Cyber Valley Research Fund drives research excellence

One notable project supported by the Research Fund was Caterina De Bacco’s project “Relaxing Restrictive Independence Assumptions in Networks”. The project aimed to improve our understanding of fundamental patterns in networks through advanced probabilistic generative models. It began in April 2020 and concluded in December 2023.

By leveraging the growing availability of rich datasets, De Bacco’s project developed advanced network models to capture complex interactions within various domains. The project team created a model that combines node information with network structure to analyze multilayer networks. By developing analytical approximations, the project addressed the complexity of real-world interactions, incorporating features like reciprocity and multiplexity.
 
Extending beyond the concept of conditional independence, the research team developed two new methods for modeling connections between nodes. One uses Poisson distributions and relies on pseudo-likelihood approximations, while the other utilizes Bivariate-Bernoulli distributions. Both methods provide a better understanding of network interactions.
 
Additionally, the project delved into how the developed ideas and methods could be applied to generalized data sets, specifically hypergraphs, where the interactions involve groups of nodes, and further developed their generative models. These models present several advantages for hypergraph analysis and can effectively identify communities and predict missing connections.
 
These new models represent a major advancement in network analysis, offering reliable and scalable solutions for understanding complex interactions. The project has set the stage for future research and two more models are currently in development, focusing on multilayer networks with additional information and hierarchical structures. 
 
 
This project yielded the following publications:

1. M. Contisciani, E. A. Power, and C. De Bacco. “Community detection with node attributes in multilayer networks”. Scientific Reports 10.1 (2020), page 15736.

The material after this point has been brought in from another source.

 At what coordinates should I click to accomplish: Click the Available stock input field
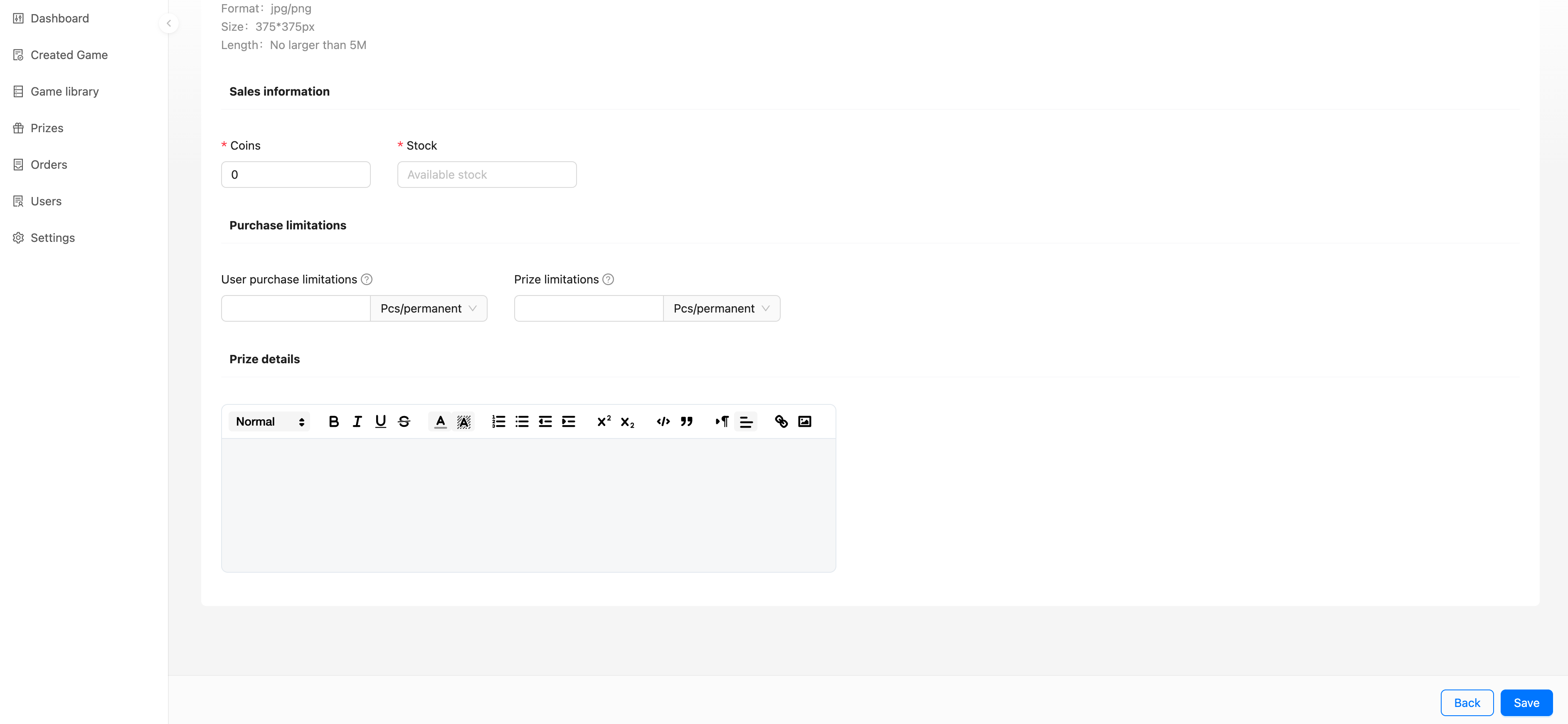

2. K.Higham, M. Contisciani, and C. De Bacco. “Multilayer patent citation networks: A comprehensive analytical framework for studying explicit technological relationships”. Technological Forecasting and Social Change 179 (2022), page 121628.

3. H. Safdari, M. Contisciani,and C. De Bacco. “Generative model for reciprocity and community detection in networks”. Physical Review Research 2 (2021).

4. M. Contisciani, H. Safdari, and C. De Bacco. “Community detection and reciprocity in networks by jointly modelling pairs of edges”. Journal of Complex Networks 10.4 (2022).

5. H. Safdari, M. Contisciani, and C. De Bacco. “Reciprocity, community detection, and link prediction in dynamic networks”. Journal of Physics: Complexity 3.1 (2022).

6. C. De Bacco, M. Contisciani, J. Cardoso-Silva, H. Safdari, G. Lima Borges, D. Baptista, T. Sweet, J.-G. Young, J. Koster, C. T. Ross, R. McElreath, D. Redhead, and E. A. Power. “Latent network models to account for noisy, multiply reported social network data”. Journal of the Royal Statistical Society Series A: Statistics in Society 183 (2023).

7. H. Safdari, M. Contisciani, and C. De Bacco. “Anomaly, reciprocity, and community detection in networks”. Physical Review Research 5.3 (2023).

8. M. Contisciani, F. Battiston, and C. De Bacco. “Inference of hyperedges and overlapping communities in hypergraphs”. Nature Communications 13.1 (2022).

9. N. Ruggeri, M. Contisciani, F. Battiston, and C. De Bacco. “Community detection in large hypergraphs”. Science Advances 28 (2023).

10. Q. F. Lotito, M. Contisciani, C. De Bacco, L. Di Gaetano, L. Gallo, A. Montresor, F. Musciotto, N. Ruggeri, and F. Battiston. “Hypergraphx: a library for higher-order network analysis”. Journal of Complex Networks 11.3 (2023).